Pour leur premier déplacement consacré à la réforme du droit du travail, le chef du gouvernement, Edouard Philippe, et la ministre du Travail, Muriel Pénicaud, ont passé près de deux heures à vanter les vertus d'un dialogue qu'eux-mêmes ont pris grand soin d'éviter. Rendez-vous était donné mardi dans les locaux de Telma, équipementier automobile «leader mondial du freinage sans friction», à Saint-Ouen-l'Aumône (Val-d'Oise). Le rituel des politiques en visite d'usine a été respecté à la lettre : déambulation d'atelier en atelier, guidés par le directeur du site, questions polies sur l'activité de la boîte et port obligatoire de la blouse blanche. On ne saura pas si l'entreprise a sciemment prêté à Edouard Philippe celle qui porte l'écusson de «sauveteur secouriste du travail». Seules quelques bribes de conversations surnagent dans le bourdonnement des engins. Devant l'un des «best-sellers» de Telma, un modèle «testé en régions arides», Philippe s'enquiert du budget consacré à l'innovation. Pénicaud cuisine le patron sur la propriété intellectuelle. Les deux ministres s'essayent au maniement d'une manivelle, pendant que des salariés immortalisent la scène sur leur téléphone.
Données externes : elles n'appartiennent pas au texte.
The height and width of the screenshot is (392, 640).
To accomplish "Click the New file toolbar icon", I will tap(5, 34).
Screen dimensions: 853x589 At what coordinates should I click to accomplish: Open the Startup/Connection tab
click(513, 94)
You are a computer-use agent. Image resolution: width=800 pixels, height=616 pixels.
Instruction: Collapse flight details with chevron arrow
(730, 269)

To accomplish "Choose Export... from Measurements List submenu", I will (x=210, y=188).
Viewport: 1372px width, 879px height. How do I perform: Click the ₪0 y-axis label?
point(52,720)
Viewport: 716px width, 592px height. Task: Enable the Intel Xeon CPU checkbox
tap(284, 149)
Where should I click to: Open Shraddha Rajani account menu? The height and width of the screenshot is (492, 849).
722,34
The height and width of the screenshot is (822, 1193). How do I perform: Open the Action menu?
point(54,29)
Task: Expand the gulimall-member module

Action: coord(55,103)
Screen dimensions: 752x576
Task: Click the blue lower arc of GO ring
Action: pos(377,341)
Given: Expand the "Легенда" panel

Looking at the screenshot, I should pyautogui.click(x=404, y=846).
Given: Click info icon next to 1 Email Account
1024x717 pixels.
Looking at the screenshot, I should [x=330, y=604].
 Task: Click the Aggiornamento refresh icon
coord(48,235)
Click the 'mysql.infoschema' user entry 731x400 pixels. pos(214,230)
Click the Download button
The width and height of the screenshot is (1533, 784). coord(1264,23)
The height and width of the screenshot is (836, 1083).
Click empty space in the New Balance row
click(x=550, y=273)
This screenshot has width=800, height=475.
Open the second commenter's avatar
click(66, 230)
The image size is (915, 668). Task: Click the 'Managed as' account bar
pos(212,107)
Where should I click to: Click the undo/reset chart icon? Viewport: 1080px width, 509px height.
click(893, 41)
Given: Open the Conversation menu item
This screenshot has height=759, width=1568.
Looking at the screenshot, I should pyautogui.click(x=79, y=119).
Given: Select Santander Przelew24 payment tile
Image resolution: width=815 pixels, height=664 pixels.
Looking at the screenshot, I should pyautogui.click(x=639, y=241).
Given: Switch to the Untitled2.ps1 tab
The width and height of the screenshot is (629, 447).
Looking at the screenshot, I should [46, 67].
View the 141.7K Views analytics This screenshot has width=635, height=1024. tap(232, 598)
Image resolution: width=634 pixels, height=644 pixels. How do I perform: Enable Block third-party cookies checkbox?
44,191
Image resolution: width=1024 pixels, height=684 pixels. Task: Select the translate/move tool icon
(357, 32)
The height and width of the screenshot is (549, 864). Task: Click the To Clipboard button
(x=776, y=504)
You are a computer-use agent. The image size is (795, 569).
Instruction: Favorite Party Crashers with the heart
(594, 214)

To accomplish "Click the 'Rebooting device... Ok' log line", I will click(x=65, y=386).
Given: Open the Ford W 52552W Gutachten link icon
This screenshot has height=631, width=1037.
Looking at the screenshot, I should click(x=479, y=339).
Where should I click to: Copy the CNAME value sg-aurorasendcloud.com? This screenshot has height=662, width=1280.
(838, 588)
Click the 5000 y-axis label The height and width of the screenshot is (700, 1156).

Actionnariat chinois. De travail et d'emploi, il n'en est pas question, hormis par une interrogation de la ministre sur le rythme de production : «2 × 8 ? 3 × 8 ?» «Le gros se fait en journée», glisse le patron, en guidant ses invités vers l'étage. Là les attendent d'autres membres de la direction et sept représentants du personnel, dont deux seulement prendront la parole. Face à eux, Philippe dit rechercher des «modèles innovants de dialogue social» pour inspirer sa réforme. A l'instar des partenaires sociaux qui consultent leur base, lui et sa ministre veulent «aller voir sur le terrain».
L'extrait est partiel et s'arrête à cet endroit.